My Unity app animates the scene’s Skybox MaterialExposure property over time (based on audio). The Material asset in my project file has Exposure=1. This works.
When I play the app inside Unity:
Before play, I select the Material in Project (to see what’s happening),
Play the app from Unity,
As soon as app starts, the Material’sExposure is set to a very low value in the Inspector by my script (as expected),
The Skybox Exposure animates as expected (i.e., Skybox brightness is changing to the music), BUT the Inspector shows no changes to the Material (after the first change at start above).
==>When I exit play mode, the Exposure (in Inspector) changes to last value during play. I expected the Material to return to its pre-play values after exiting.
Note: If I try an experiment with say a Sphere (no scripting though), by manually changing the radius of the Sphere in the Inspector during play, when I exit play mode the Sphere radius resets to its original pre-play value (as I expect).

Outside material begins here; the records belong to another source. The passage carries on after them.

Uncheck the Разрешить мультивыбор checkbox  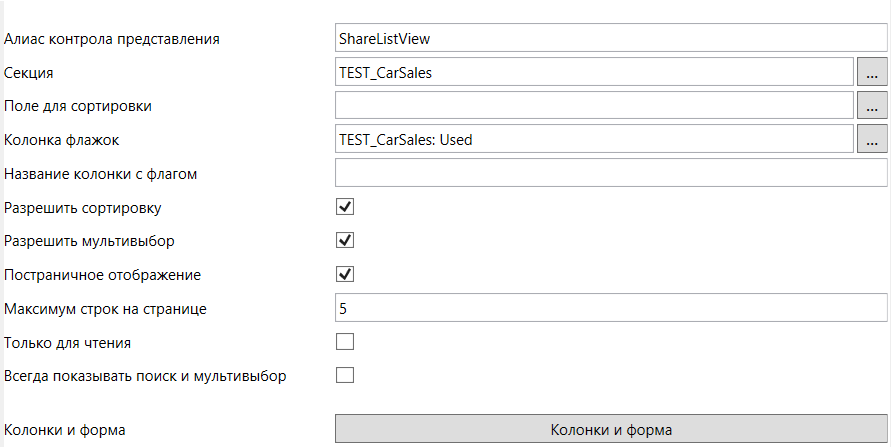[345, 241]
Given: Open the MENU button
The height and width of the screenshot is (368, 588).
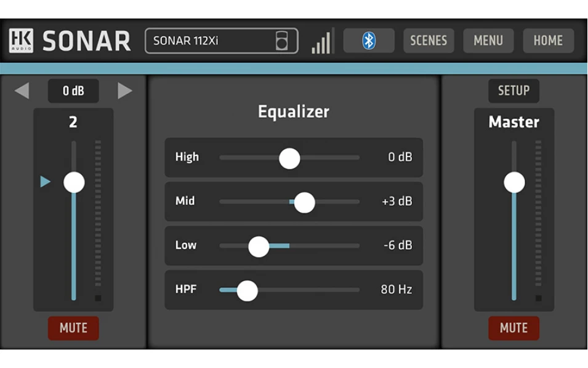Looking at the screenshot, I should (488, 41).
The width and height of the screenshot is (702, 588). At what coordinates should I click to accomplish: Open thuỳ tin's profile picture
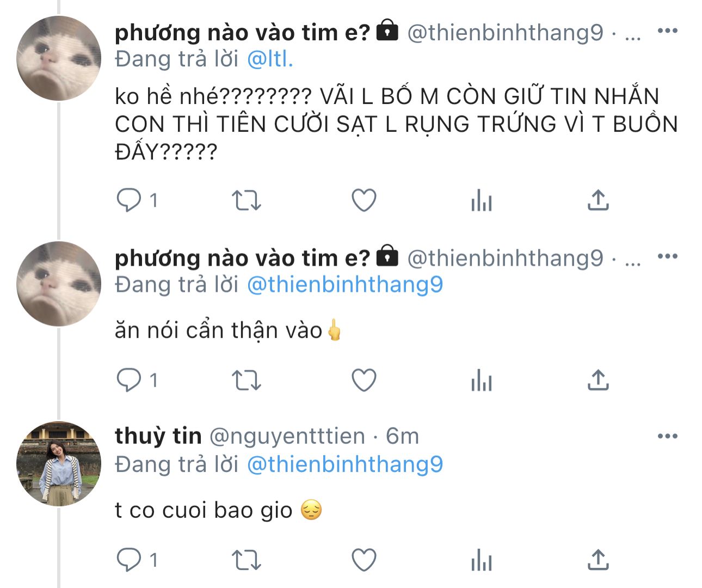tap(59, 464)
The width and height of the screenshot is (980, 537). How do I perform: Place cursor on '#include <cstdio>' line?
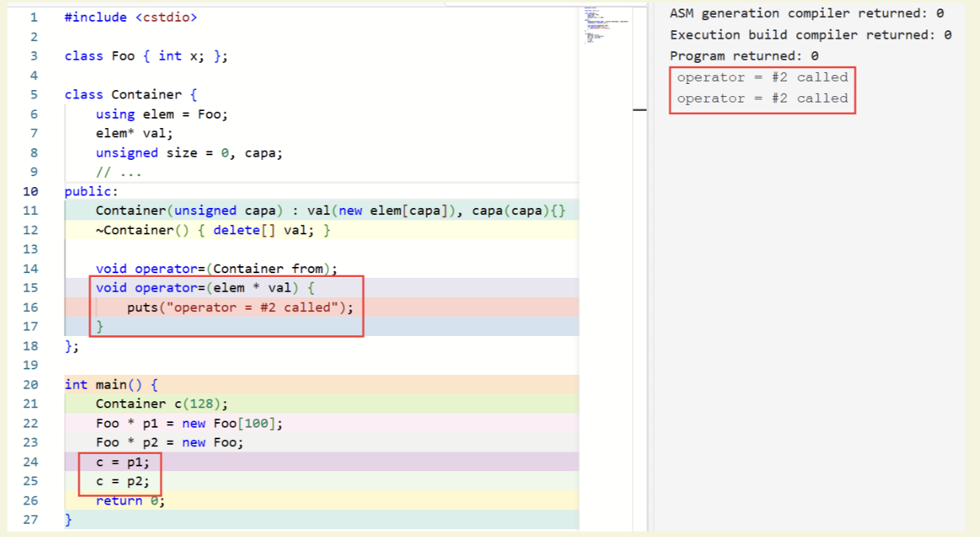[130, 17]
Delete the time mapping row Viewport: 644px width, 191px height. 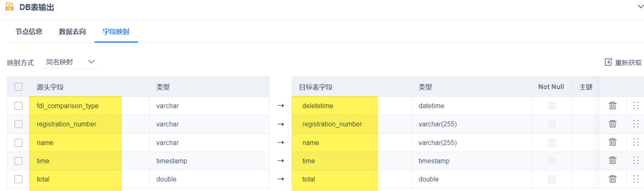point(612,160)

Scene controller script that changes skybox.material.exposure each frame:
public class AnimateSkyboxFromAudio : BaseAnimateFromAudio {
protected override void Start() {
base.Start ();
}
protected override void MyUpdate () {
// Get audio value for this frame.
float rms = GetAttrByName (AudioAnalyzer.RMS);
// Change scene's Skybox Material's Exposure.
RenderSettings.skybox.SetFloat ("_Exposure", rms * 5);
}
}
Someone (anon) answered this question on stackoverflow. I somehow missed the doc that says that RenderSettings.skybox refers to a shared reference. Doh! <stack overflow answer>
“I expected the Material to return to its pre-play values after exiting.”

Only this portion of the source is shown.